_Target position data_.
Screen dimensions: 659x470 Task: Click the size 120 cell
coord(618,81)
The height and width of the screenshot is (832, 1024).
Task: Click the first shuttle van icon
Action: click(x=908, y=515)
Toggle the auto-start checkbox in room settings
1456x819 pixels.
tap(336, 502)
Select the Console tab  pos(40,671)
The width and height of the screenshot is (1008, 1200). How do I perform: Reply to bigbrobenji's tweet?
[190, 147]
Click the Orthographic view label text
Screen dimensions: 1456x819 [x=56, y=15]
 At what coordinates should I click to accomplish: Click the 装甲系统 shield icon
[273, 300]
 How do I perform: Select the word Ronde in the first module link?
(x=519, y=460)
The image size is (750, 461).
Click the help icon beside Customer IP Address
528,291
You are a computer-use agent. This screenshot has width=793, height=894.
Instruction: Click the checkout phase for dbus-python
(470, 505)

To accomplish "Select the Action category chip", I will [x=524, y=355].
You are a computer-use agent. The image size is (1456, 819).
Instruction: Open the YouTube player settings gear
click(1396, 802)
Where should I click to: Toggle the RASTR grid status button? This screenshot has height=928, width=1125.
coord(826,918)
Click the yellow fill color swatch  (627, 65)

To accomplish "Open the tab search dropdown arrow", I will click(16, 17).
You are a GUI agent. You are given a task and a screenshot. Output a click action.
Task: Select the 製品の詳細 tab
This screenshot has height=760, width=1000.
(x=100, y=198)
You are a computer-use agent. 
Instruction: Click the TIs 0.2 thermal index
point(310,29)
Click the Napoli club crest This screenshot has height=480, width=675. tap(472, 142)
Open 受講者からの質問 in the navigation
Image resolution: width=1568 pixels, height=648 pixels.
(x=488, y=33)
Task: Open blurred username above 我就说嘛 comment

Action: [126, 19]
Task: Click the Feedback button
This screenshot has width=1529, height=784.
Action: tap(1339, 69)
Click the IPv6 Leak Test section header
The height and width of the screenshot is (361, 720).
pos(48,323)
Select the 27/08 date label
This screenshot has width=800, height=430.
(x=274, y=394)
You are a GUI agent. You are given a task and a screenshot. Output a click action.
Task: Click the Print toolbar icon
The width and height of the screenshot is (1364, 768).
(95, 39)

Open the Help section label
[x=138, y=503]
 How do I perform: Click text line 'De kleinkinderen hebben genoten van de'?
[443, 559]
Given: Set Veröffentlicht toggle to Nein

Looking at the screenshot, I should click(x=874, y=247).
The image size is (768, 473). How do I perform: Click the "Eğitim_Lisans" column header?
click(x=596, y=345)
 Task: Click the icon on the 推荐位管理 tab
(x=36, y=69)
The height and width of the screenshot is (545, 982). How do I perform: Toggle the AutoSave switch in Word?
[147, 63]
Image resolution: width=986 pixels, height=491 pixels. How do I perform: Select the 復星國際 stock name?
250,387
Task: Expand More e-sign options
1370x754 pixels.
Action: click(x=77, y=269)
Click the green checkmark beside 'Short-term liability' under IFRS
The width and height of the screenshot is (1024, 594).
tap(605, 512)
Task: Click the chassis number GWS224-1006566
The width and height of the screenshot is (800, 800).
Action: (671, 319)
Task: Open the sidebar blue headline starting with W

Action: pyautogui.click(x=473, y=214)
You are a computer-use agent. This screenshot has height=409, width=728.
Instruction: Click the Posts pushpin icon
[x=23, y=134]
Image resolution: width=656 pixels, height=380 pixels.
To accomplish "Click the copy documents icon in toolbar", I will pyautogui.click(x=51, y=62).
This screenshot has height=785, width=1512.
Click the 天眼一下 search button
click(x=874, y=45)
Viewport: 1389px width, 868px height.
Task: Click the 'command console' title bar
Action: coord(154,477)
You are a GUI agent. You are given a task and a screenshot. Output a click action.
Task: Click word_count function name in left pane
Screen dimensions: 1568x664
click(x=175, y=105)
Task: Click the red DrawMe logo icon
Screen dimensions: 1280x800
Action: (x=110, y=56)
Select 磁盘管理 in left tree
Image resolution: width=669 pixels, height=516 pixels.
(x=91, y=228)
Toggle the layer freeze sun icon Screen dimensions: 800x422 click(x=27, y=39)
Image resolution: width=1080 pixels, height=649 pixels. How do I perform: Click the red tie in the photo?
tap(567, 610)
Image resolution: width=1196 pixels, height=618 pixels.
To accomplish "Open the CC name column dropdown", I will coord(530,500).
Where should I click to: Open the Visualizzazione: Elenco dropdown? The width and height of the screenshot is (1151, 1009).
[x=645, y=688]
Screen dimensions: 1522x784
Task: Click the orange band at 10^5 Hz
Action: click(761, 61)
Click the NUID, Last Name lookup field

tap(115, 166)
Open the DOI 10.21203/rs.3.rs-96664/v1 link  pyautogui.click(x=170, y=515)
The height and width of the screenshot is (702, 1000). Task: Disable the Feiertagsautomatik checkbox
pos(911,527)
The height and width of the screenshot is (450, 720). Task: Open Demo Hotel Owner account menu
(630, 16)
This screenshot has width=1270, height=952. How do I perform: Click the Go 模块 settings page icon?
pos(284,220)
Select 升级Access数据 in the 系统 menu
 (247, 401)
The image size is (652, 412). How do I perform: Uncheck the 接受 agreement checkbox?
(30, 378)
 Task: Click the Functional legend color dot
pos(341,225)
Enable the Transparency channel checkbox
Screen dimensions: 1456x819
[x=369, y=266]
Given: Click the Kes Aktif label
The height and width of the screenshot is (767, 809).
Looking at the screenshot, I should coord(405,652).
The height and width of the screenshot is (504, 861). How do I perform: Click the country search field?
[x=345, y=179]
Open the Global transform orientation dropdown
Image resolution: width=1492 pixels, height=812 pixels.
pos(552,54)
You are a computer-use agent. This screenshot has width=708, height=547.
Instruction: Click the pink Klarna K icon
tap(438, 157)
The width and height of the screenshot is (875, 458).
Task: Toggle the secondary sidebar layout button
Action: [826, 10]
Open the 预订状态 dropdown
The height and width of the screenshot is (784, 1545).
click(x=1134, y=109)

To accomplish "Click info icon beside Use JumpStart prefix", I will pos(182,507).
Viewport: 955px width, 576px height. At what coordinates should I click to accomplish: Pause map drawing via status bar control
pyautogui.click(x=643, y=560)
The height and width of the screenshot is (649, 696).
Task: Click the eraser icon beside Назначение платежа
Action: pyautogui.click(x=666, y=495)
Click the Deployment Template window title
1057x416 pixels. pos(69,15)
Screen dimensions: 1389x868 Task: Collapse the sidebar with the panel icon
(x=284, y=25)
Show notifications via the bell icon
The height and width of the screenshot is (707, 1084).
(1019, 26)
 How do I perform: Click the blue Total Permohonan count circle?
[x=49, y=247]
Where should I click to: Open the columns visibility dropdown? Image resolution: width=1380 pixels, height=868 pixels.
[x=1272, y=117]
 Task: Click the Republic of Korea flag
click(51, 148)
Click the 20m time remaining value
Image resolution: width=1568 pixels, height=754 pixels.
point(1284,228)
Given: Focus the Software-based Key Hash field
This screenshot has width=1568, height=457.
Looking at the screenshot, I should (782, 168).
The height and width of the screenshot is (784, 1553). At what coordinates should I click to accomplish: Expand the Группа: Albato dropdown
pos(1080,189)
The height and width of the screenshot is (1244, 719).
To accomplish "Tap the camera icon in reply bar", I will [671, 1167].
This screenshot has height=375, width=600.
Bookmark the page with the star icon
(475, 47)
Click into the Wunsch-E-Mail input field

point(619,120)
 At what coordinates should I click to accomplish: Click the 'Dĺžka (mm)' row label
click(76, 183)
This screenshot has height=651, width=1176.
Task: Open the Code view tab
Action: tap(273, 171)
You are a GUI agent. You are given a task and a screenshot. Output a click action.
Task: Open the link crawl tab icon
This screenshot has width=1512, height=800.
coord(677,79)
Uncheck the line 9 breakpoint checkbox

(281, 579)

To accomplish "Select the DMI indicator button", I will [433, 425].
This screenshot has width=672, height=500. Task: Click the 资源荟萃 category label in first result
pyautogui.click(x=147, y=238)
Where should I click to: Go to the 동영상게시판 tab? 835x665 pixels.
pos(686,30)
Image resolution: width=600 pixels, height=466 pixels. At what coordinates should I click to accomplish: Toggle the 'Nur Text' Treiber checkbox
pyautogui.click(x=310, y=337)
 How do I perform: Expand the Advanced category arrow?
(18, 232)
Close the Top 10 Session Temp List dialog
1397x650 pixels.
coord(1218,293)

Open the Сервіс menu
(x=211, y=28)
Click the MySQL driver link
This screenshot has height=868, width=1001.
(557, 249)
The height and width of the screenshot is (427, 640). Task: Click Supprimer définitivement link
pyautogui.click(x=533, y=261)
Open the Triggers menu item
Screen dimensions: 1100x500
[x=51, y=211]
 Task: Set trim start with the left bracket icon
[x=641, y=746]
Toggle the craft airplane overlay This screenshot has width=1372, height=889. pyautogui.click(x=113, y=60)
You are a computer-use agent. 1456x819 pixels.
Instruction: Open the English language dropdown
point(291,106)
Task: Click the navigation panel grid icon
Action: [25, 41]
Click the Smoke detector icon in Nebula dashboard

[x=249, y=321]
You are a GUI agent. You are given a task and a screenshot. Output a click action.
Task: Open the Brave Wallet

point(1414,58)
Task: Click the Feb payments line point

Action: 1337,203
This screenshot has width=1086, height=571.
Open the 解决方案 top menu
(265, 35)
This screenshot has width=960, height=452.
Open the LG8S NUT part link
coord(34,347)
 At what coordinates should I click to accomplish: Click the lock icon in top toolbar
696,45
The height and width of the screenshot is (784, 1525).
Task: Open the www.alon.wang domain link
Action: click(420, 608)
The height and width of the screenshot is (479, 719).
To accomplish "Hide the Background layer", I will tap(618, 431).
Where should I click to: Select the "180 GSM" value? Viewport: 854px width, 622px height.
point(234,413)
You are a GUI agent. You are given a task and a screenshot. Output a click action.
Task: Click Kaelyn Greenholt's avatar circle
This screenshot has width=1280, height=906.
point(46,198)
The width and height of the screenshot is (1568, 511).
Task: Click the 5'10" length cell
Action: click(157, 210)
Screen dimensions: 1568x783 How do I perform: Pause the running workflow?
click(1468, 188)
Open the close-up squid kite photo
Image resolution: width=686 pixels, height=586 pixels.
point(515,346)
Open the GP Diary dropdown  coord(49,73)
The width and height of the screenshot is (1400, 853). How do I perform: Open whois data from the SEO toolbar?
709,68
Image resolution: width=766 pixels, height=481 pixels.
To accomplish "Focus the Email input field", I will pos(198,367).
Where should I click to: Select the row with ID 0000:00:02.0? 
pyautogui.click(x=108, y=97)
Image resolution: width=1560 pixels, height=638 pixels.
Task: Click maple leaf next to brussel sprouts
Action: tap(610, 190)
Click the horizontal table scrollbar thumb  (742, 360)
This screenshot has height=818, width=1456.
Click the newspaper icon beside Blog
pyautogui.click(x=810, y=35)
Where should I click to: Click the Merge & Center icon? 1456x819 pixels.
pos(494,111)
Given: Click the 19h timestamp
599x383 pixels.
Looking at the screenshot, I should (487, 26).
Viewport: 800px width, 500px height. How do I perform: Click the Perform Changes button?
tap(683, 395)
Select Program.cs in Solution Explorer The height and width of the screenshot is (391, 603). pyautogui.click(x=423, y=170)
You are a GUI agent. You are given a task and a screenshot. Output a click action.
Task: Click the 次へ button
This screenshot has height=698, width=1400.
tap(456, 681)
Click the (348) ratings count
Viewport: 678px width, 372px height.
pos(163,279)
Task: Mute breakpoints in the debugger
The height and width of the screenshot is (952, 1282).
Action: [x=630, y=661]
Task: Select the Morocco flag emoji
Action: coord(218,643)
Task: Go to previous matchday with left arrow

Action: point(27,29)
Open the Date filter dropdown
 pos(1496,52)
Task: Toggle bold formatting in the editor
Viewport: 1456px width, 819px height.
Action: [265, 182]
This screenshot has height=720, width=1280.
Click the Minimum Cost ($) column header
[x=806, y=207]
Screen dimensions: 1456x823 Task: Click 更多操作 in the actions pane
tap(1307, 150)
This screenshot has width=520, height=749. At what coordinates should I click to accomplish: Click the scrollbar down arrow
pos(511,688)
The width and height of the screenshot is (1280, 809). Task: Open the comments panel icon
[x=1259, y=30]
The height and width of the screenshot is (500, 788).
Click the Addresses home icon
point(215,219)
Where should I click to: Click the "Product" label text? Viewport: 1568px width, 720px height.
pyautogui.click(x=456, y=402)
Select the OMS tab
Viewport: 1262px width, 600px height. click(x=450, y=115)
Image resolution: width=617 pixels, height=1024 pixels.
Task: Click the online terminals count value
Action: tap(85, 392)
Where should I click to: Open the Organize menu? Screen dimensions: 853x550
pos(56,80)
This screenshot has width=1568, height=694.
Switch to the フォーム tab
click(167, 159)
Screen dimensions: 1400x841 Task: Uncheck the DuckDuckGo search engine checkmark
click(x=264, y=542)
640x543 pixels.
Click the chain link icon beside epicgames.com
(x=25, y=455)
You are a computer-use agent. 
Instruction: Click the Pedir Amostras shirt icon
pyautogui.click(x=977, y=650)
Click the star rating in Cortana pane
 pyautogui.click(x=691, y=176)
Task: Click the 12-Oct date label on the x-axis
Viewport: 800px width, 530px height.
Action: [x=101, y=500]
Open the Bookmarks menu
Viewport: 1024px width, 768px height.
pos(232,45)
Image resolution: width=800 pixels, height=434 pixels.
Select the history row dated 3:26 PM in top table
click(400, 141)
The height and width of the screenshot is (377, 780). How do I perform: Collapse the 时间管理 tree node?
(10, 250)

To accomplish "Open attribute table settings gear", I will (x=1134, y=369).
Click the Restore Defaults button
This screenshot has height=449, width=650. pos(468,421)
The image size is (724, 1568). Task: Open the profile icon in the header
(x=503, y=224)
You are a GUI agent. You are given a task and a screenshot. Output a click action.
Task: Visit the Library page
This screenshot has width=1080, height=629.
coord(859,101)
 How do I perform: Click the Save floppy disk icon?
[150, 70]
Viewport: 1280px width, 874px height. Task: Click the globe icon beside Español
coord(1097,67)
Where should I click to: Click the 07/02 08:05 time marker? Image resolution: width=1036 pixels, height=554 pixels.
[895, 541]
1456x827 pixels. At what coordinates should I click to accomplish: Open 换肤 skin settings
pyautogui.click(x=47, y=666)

_What needs to be done_.
Update the data from the line with "Task: Toggle bold formatting in the editor" to the line with "[x=806, y=207]" by replacing "Minimum Cost" with "Maximum Cost", keeping everything else the same.

_The reply_.
Task: Toggle bold formatting in the editor
Viewport: 1456px width, 819px height.
Action: [265, 182]
This screenshot has height=720, width=1280.
Click the Maximum Cost ($) column header
[x=806, y=207]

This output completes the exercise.